En el caso de la imagen principal del artículo, la opción más humana, la más coherente y digna; habría sido hacer la foto –o no- y acto seguido coger una piedra para espantar al buitre. Llevar a la niña a algún campamento o centro médico que hubiera podido haber cerca, y esperar a que los médicos o el ciclo de la vida hicieran el resto. Porque, seamos justos, la fotografía es lo suficientemente explícita para demostrar que esa niña no hubiera sobrevivido ni comiendo durante cuatro horas seguidas. Qué error pensar en espantar el buitre, me dirán esos inmorales. No tengo conciencia periodística. Pero al menos tengo valores, diré yo. Y con la cabeza muy alta.

Quiero ser periodista. Lo he deseado desde hace muchos años. Y estudio para ello. Me formo para ello. Respiro, incluso, para lograrlo.

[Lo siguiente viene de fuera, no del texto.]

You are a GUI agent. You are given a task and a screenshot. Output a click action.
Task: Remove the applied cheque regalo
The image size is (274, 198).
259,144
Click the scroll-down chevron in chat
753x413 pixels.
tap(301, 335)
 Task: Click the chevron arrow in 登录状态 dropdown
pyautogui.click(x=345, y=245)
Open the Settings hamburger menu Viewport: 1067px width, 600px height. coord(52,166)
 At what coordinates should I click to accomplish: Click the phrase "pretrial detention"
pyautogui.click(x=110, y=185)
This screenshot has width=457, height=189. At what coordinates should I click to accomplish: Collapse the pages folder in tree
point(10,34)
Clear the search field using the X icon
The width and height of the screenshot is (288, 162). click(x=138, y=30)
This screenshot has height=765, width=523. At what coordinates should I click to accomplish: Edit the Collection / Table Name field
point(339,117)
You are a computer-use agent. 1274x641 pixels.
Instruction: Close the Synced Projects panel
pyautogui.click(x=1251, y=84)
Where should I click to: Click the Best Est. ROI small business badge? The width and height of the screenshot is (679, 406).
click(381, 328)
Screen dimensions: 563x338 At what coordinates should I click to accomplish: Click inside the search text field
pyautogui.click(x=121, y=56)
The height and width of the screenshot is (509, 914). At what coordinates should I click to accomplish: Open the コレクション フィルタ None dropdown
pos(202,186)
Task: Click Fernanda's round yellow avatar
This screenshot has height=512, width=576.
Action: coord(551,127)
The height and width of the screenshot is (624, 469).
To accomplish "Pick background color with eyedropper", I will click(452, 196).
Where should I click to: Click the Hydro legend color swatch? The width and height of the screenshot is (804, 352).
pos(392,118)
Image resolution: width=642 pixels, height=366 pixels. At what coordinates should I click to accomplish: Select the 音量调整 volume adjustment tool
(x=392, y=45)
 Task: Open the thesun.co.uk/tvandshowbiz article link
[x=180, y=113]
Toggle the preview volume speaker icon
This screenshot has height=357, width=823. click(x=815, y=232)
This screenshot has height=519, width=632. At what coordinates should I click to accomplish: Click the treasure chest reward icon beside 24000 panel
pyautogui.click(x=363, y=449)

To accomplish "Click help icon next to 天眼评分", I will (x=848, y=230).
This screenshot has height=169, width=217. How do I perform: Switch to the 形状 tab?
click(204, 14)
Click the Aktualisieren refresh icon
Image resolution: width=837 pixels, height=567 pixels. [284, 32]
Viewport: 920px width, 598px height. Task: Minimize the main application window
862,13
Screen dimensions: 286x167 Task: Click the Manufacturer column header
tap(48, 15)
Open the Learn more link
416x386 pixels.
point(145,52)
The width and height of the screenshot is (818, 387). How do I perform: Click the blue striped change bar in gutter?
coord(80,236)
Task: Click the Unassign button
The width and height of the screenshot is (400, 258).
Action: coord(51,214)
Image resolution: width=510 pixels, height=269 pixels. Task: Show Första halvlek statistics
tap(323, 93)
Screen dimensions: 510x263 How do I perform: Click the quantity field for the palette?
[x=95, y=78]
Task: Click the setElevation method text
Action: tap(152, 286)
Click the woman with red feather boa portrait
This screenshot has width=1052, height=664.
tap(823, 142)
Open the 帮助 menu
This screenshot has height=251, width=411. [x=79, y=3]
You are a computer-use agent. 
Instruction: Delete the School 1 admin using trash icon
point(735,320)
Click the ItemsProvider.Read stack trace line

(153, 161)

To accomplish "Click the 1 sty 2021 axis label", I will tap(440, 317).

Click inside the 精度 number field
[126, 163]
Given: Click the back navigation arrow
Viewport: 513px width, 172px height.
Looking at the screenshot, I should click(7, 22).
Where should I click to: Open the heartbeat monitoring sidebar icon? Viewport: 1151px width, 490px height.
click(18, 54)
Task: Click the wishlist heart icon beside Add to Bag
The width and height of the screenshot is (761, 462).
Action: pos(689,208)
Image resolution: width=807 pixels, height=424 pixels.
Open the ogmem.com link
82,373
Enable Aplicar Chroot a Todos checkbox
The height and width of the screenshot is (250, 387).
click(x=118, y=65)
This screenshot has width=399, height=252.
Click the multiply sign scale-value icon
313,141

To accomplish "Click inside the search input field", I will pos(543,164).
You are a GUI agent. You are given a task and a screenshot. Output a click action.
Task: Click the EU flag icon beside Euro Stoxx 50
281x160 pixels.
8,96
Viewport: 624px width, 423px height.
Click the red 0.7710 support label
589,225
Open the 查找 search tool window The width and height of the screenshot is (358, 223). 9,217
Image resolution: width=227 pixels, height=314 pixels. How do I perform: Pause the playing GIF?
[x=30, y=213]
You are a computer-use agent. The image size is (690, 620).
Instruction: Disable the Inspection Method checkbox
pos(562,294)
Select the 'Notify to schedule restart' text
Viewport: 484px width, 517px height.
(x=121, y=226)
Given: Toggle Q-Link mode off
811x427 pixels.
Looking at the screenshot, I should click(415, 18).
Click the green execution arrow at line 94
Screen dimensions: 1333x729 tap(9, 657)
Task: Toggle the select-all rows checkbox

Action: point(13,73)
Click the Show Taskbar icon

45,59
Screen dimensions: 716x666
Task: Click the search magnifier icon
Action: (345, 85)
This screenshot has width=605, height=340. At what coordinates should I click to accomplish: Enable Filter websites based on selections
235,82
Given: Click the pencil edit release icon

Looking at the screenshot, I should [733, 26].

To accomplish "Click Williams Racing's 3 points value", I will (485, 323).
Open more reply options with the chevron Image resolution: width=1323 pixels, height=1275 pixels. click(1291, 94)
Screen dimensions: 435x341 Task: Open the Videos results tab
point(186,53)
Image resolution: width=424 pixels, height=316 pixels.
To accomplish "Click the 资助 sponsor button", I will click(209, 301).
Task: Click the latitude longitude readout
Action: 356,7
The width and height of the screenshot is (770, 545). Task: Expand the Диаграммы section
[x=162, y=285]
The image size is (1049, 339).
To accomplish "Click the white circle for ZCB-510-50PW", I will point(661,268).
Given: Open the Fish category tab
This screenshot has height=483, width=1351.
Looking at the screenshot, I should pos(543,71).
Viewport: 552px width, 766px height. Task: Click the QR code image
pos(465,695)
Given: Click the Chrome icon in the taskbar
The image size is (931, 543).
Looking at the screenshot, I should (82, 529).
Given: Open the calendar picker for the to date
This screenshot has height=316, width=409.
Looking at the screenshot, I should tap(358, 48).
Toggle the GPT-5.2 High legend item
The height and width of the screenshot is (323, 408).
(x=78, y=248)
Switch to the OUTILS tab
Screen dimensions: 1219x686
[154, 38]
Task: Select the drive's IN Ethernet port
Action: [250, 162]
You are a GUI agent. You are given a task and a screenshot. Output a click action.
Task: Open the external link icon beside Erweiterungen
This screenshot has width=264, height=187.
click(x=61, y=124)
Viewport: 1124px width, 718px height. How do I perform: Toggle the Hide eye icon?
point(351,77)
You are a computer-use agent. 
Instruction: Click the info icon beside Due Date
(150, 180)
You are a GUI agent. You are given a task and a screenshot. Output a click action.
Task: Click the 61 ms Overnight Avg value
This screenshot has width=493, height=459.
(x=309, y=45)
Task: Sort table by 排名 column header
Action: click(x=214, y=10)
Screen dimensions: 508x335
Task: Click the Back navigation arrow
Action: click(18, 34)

Pero al margen de la profesión, también tengo una serie de principios que me impedirán hacer según qué cosas. Y una de ellas será no ayudar a alguien que está muriéndose delante de mí (y yo puedo evitarlo) por sacarlo en pantalla en exclusiva. Lo siento –no, realmente no- pero yo por ahí no paso. Si por ser humano ahora resulta que no seré buen periodista, pues quizá me he equivocado de profesión. Pero tengo la certeza de que los equivocados son ellos. Al menos con sus argumentos.

Qué curioso es descubrir que los mismos que dicen que hay demasiada telebasura en televisión, que hay miembros de la profesión que son indignos; son los que dan la mala imagen, los que convierten a la profesión en denigrante, en un trabajo sin respeto ni dignidad. En una mierda, vamos. Qué trágico es saber que, al final, son ellos los que reforman la frase y gritan sin miedo: Yo, por publicar una noticia, ma-to.